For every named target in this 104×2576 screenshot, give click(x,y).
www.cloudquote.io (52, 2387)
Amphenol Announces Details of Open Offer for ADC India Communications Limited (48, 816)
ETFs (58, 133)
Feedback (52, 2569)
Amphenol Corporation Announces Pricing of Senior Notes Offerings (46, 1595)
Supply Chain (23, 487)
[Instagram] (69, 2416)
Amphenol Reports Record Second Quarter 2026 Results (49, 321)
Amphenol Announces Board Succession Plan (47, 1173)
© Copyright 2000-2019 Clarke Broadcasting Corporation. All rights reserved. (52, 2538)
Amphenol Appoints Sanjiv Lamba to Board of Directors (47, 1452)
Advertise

----

→ **What you should do**
Make an exact copy of all the data.

→ **Problem solution**
For every named target in this 104×2576 screenshot, give click(x,y).
www.cloudquote.io (52, 2387)
Amphenol Announces Details of Open Offer for ADC India Communications Limited (48, 816)
ETFs (58, 133)
Feedback (52, 2569)
Amphenol Corporation Announces Pricing of Senior Notes Offerings (46, 1595)
Supply Chain (23, 487)
[Instagram] (69, 2416)
Amphenol Reports Record Second Quarter 2026 Results (49, 321)
Amphenol Announces Board Succession Plan (47, 1173)
© Copyright 2000-2019 Clarke Broadcasting Corporation. All rights reserved. (52, 2538)
Amphenol Appoints Sanjiv Lamba to Board of Directors (47, 1452)
Advertise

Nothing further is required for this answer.